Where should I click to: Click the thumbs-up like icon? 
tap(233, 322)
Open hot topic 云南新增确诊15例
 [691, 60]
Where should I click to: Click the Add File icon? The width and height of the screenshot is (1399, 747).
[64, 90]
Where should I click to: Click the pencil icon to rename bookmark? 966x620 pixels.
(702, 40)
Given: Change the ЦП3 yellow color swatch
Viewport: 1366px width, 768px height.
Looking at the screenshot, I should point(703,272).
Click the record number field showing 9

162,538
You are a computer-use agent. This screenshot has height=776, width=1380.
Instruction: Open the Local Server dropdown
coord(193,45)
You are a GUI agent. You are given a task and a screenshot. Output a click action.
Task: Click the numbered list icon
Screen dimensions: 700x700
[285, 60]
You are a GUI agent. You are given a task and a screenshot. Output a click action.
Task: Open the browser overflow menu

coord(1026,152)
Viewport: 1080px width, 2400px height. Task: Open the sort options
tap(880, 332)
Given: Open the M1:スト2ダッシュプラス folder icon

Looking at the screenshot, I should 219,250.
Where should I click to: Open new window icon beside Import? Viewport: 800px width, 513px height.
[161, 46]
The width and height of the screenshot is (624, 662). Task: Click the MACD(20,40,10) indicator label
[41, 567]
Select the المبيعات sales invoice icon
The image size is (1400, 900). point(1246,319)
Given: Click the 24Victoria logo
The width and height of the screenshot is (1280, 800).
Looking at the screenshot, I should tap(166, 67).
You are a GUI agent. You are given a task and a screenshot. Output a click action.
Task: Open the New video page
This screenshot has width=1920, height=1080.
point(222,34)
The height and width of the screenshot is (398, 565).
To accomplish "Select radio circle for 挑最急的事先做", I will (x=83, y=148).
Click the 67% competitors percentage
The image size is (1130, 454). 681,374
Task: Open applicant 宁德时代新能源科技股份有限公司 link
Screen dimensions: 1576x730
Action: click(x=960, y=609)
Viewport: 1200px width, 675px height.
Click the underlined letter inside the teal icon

• [Objective] Reproduce the material word for word from the line containing "Given: Change the ЦП3 yellow color swatch" through the line containing "The image size is (1400, 900).", including both of those lines.

• [The completed task]
Given: Change the ЦП3 yellow color swatch
Viewport: 1366px width, 768px height.
Looking at the screenshot, I should point(703,272).
Click the record number field showing 9

162,538
You are a computer-use agent. This screenshot has height=776, width=1380.
Instruction: Open the Local Server dropdown
coord(193,45)
You are a GUI agent. You are given a task and a screenshot. Output a click action.
Task: Click the numbered list icon
Screen dimensions: 700x700
[285, 60]
You are a GUI agent. You are given a task and a screenshot. Output a click action.
Task: Open the browser overflow menu

coord(1026,152)
Viewport: 1080px width, 2400px height. Task: Open the sort options
tap(880, 332)
Given: Open the M1:スト2ダッシュプラス folder icon

Looking at the screenshot, I should 219,250.
Where should I click to: Open new window icon beside Import? Viewport: 800px width, 513px height.
[161, 46]
The width and height of the screenshot is (624, 662). Task: Click the MACD(20,40,10) indicator label
[41, 567]
Select the المبيعات sales invoice icon
The image size is (1400, 900). point(1246,319)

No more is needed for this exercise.